Bruksela zaproponuje dziś zniesienie większości ceł w handlu z USA. Wspólny rynek może objąć połowę globu.

W trwających od lipca ub.r. negocjacjach nad utworzeniem Transatlantyckiego Partnerstwa dla Handlu i Inwestycji (TTIP) poniedziałek będzie dniem kluczowym. Bruksela i Waszyngton po raz pierwszy odsłonią karty i powiedzą, jak dalece są gotowe otworzyć swój rynek.
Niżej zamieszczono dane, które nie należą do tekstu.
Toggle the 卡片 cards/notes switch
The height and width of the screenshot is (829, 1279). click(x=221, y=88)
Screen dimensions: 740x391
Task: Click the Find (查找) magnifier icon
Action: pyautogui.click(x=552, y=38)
Mimo że rozmowy pozostają tajne, agencja Reutera ujawniła, że UE proponuje całkowite zniesienie ceł aż na 96 proc. towarów sprowadzanych z USA. Kolejne 3 proc. produktów, w tym wyroby spożywcze i samochody, również miałoby zostać objętych wolnym handlem, ale po trwającym od trzech do siedmiu lat okresie przejściowym. Cła zostałyby utrzymane tylko w wymianie najbardziej wrażliwymi towarami, jak wołowina, wieprzowina i drób. Bruksela spodziewa się, że w poniedziałek równie ambitną propozycję przedstawią Amerykanie.

Eksperci nie mają wątpliwości: w razie utworzenia TTIP to gospodarczemu modelowi Zachodu, a nie Chin podporządkuje się reszta świata.

Porozumienie wykracza poza handel. Ma wprowadzić jednolite normy towarów w USA i Unii, a także otworzyć rynki zamówień publicznych i usług.

Jeśli się uda, hiszpańskie czy polskie firmy walczące o dostęp do wartych ok. 2 bln dolarów rocznie przetargów w Ameryce byłyby traktowane jak rodzimi przedsiębiorcy.

Bruksela szacuje, że po wejściu w życie TTIP cały eksport UE do USA wzrośnie o 28 proc., a samochodów o 40 proc.

Niezwykle atrakcyjna oferta Unii ma pomóc Barackowi Obamie przełamać protekcjonistyczne naciski w Kongresie i sfinalizować przed końcem kadencji w 2016 roku projekt, który rozstrzygnie, kto będzie dyktował warunki międzynarodowej współpracy gospodarczej: Zachód czy Chiny.

– Wdrożenie w  krótkim czasie tak ambitnego projektu jest możliwe, ale trudne. UE jest zdeterminowana, bo dla niej handel to sedno dyplomacji. Dla USA ważniejsza jest geostrategiczna rywalizacja siły. Obamie trudno będzie przekonać republikanów do wolnego handlu – ocenia „Rz” Daniel Gros, dyrektor brukselskiego Centrum Europejskich Analiz Politycznych (CEPS).